Sunday, December 17, 2017

Sorry To Keep You Waiting. I Hope You Are Still Here.


Twelve years ago, I introduced this blog early in January with the idea in mind that I could write about race relations so my students wouldn't keep me standing in the parking lot at the university until midnight. I didn't realize at the time that I would shortly be moving from a major city in Florida to a small rural town in Louisiana. I took my photo off the blog and the "Eracism" bumper sticker off my car because I thought they were going to take me out in the woods in Louisiana and nail me to a tree. As it turned out, they didn't. In fact, I found a real niche for myself where I still reside and do my work and socially reproduce myself and even find time to write when I get the chance.

This year, my work involved (besides my full-time job teaching sociology to several hundred students per semester in five classes) organizing and presiding over a conference for 300 sociologists from fifteen countries who met in Havana, Cuba, to talk about the present situation and what -- if anything -- could be done about it. Needless to say, it was an exhilarating experience and I came away with an international reputation for giving a Presidential Address in the Casa del ALBA that took the varnish off the woodwork.

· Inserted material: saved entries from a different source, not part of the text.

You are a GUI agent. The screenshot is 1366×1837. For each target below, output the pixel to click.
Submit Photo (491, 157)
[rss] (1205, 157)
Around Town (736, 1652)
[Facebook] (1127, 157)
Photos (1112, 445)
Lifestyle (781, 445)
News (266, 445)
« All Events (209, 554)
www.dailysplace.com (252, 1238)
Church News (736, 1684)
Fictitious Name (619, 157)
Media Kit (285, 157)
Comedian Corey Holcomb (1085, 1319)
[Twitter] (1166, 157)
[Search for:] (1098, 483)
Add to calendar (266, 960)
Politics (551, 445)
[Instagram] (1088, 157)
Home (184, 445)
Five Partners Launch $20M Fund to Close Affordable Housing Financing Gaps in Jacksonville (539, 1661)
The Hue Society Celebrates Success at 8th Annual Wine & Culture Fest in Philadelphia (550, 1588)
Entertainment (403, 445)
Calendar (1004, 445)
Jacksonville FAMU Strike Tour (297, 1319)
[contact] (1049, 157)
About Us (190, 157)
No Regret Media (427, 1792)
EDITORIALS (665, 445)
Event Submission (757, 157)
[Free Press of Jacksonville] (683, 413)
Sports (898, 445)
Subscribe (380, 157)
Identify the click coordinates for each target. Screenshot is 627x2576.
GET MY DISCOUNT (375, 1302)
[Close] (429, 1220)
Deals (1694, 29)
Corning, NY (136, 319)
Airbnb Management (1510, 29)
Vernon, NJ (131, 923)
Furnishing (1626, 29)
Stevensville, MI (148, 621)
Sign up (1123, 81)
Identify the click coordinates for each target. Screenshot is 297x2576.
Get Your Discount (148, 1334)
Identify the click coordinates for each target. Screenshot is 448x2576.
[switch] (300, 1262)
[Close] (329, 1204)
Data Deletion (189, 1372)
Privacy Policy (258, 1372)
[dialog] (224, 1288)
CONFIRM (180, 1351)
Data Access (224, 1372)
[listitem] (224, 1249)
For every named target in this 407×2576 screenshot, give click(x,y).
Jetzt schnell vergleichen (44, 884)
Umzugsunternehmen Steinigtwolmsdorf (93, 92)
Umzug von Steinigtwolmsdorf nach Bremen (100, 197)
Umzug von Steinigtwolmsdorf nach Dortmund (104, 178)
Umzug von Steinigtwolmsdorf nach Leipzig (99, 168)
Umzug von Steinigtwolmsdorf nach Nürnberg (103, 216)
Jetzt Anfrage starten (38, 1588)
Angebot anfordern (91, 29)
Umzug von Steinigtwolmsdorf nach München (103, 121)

There were other (less pleasant) highlights in my life this year, some of which I outlined in my last post in July. And since that time, besides the conference -- a very demanding undertaking -- I had the flu (not a minor thing at my age) and my mother died. But I also hung out with some brilliant young Black scholars at a conference in Montreal.


And I helped to raise some noise at a Millions for Prisoners March across from the White House, bonding in the process with some other revolutionaries I now anticipate working with in the future.


So despite the funk I've been in this year thanks to the current state of affairs in this country, I am moving toward 2018 with a sense of resolve and focus and a renewed commitment to making the world a better place for all of us. Upward and onward. We can do this, people.